# Dock Diving



## Ms1234 (May 14, 2010)

Just wondering if anyone has tried any of the Dock Diving events with their Vizsla? There is one coming up here in Ottawa in July and I'm thinking of trying it out with my V. I think she would like it as she likes fetching and going in the water, however, I'm worried she would be too distracted by the crowd or other dogs. She is not like a Border Collie that will stare at the ball in your hand for hours without breaking focus. If something more interesting happens she loses her focus, lol. Any tips or suggestions for me?


----------



## SandraDee (Oct 19, 2010)

I have no suggestions, but just wanted to say I think its cool that you are doing this. I would love to teach Scout how to do this.


----------



## Mischa (Feb 17, 2010)

I plan on looking into this in the future. I haven't heard of any local training spots, but I'm hopeing it becomes more popular over the next couple years.
I think it's big in Europe, but not sure about here in Canada. 

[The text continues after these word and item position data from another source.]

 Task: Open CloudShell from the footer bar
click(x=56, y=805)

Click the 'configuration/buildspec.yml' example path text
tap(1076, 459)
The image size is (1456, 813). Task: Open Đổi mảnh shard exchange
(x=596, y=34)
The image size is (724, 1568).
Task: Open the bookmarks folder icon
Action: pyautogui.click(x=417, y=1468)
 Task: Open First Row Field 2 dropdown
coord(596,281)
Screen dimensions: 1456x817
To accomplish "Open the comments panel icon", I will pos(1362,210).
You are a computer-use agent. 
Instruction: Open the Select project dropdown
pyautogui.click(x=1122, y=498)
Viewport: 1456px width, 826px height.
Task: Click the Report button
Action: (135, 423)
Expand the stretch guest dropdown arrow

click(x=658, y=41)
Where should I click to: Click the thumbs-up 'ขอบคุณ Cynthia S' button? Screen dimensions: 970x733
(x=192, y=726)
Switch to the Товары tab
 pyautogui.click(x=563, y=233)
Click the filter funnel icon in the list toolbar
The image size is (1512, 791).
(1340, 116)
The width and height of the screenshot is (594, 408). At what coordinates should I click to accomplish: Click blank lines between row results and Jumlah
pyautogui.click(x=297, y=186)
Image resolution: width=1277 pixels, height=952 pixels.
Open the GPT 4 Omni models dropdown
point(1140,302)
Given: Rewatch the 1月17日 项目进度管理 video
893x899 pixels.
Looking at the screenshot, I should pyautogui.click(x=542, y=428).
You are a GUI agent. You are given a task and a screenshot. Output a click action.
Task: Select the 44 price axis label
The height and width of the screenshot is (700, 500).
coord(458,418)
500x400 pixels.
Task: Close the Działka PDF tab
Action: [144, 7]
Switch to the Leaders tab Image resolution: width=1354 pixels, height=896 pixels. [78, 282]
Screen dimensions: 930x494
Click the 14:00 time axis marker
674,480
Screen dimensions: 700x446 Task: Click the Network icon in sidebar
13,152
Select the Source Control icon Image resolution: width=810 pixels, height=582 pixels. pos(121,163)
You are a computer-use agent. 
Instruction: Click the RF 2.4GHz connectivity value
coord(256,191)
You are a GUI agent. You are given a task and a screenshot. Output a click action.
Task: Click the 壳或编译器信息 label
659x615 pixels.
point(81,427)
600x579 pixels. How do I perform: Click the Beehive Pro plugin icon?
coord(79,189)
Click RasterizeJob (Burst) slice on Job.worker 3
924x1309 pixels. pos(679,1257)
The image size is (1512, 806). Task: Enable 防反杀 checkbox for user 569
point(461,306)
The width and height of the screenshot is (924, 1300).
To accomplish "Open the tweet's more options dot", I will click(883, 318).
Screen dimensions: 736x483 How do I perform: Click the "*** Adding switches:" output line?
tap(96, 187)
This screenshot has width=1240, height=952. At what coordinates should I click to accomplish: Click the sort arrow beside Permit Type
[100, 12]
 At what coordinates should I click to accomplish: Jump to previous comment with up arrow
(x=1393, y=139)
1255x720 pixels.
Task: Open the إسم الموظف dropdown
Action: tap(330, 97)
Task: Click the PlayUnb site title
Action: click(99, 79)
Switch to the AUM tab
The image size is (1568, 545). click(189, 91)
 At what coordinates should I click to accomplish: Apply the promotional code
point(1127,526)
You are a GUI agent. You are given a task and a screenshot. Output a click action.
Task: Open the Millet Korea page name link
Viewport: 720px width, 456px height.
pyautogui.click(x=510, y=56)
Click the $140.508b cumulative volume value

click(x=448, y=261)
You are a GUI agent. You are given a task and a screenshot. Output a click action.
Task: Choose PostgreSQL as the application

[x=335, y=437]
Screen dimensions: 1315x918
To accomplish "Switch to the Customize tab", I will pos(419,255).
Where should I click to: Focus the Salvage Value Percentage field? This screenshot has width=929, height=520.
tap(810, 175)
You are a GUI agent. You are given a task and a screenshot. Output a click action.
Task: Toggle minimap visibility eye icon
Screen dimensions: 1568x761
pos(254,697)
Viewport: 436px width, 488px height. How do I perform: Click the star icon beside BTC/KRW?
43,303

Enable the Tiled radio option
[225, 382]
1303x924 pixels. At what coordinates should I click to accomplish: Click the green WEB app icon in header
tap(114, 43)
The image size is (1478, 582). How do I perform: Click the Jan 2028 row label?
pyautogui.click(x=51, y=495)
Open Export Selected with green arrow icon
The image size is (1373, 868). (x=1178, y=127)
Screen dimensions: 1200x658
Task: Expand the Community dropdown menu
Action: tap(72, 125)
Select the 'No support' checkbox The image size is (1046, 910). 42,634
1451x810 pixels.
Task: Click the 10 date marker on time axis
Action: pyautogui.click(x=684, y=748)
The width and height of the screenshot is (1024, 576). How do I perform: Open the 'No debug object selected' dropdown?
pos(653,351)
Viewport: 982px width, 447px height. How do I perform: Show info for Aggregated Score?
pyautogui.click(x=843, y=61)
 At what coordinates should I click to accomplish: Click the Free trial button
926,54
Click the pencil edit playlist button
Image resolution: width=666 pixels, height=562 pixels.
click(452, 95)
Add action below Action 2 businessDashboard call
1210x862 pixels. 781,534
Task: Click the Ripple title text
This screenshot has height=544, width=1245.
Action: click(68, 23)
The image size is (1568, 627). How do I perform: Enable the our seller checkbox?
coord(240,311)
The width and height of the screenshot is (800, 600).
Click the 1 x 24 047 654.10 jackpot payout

If you find some info, please update this thread.


----------



## Ms1234 (May 14, 2010)

This is the only club I could find relatively close to my area. I believe they are based out of Kingston, ON and they have events this summer in Belleville, Ottawa, Gananoque etc. 
http://www.1000islandsdockdogs.com/Events.html

It sounds like they are very supportive to first-timers coming out and giving it a try with their dogs...so that takes a bit of the pressure off!


----------



## Linescreamer (Sep 28, 2010)

Practice, Practice and more Practice.


----------



## Mischa (Feb 17, 2010)

Ms1234 said:


> This is the only club I could find relatively close to my area. I believe they are based out of Kingston, ON and they have events this summer in Belleville, Ottawa, Gananoque etc.
> http://www.1000islandsdockdogs.com/Events.html
> 
> It sounds like they are very supportive to first-timers coming out and giving it a try with their dogs...so that takes a bit of the pressure off!


Bookmarked!
There is a link to a training spot 20 minutes from us. 
Great find, Thank-You.

Hope you have fun!


----------



## redbirddog (Apr 23, 2010)

http://redbirddog.blogspot.com/2009/09/athletic-vizslas.html

Team Red Dog has done dock diving with their Vizslas for several years. In 2009 I posted about athletic Vizslas with a link to their website.

Happy trails and trials,

Rod


----------



## DASHAW (Jun 22, 2011)

One thing that has worked with our Vizsla is training him with a lot of other dogs but particularly our lab. The lab can swim faster than him and makes him really competitive when going after the dummy, he is smart and has figured out how to beat out the lab. We haven't tried training for competition, but I know he is pretty focused with even all 6 dogs running around.


----------